In his wise, wide-ranging contribution to Recent Developments in Trinitarian Theology, Christoph Schwobel argues that trinitarian theology necessitates a revision of metaphysical assumptions.

“It is,” he writes, “one of the most significant discoveries of the classical disputes of trinitarian doctrine in the early church that the straightforward application of a received philosophical conceptuality to the doctrine of God leads into difficulties.” If the three are three substances sharing an attribute, we are heading toward tri-theism. If only one of the three Persons is fully divine, then we can protect the transcendence of God but “at the expense of having two demigods, all too familiar in the religious world of the Mediterranean in late antiquity.” Arianism misses the “astonishing demythologizing effect” of orthodoxy” (24). It became clear that the old metaphysics simply could not do.

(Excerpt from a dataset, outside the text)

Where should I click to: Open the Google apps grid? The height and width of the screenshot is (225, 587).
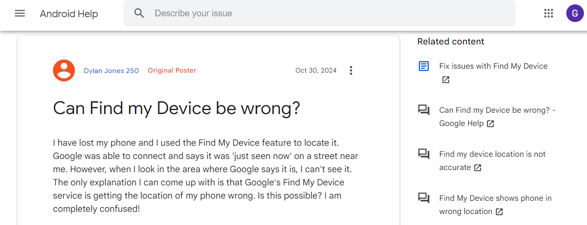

And at least the initial shape of the alternative metaphysics came into view: “Even such a simplified picture of some of the problems confronting trinitarian reflection can quickly demonstrate that trinitarian theology must in some sense engage in revisionary metaphysics and that for this kind of metaphysics the category of relation has paramount importance” (24). As Schwobel points out, the “classical terminology of ‘unbegotten,’ ‘begotten,’ and ‘proceeds’ clearly names relations” (24). 

The inner-trinitarian relations “are in a sense mutually constitutive and reciprocal, though asymmetrical relations”; these relations are what make the Father Father, the Son Son and the Spirit Spirit. Thus there is in God “a real otherness” but because this difference is constituted by the three in relation the three “also constitute, because they are constitutive relations, a real togetherness” (25). 

Trinitarian theology not only forces a revision in theology proper - in “divine metaphysics”  - but in our understanding of creation: “The relations of the Trinity to the world are constitutive for the being of the world but not for the being of God.” Yet, the fact that the Creator is this relational God must have an effect on the way the world goes: “when this relational God relates to what is not God in creation, reconciliation, and eschatological consummation, God relates in such a way that God creates a relational world, a world of created particularities and created forms of togetherness” (25).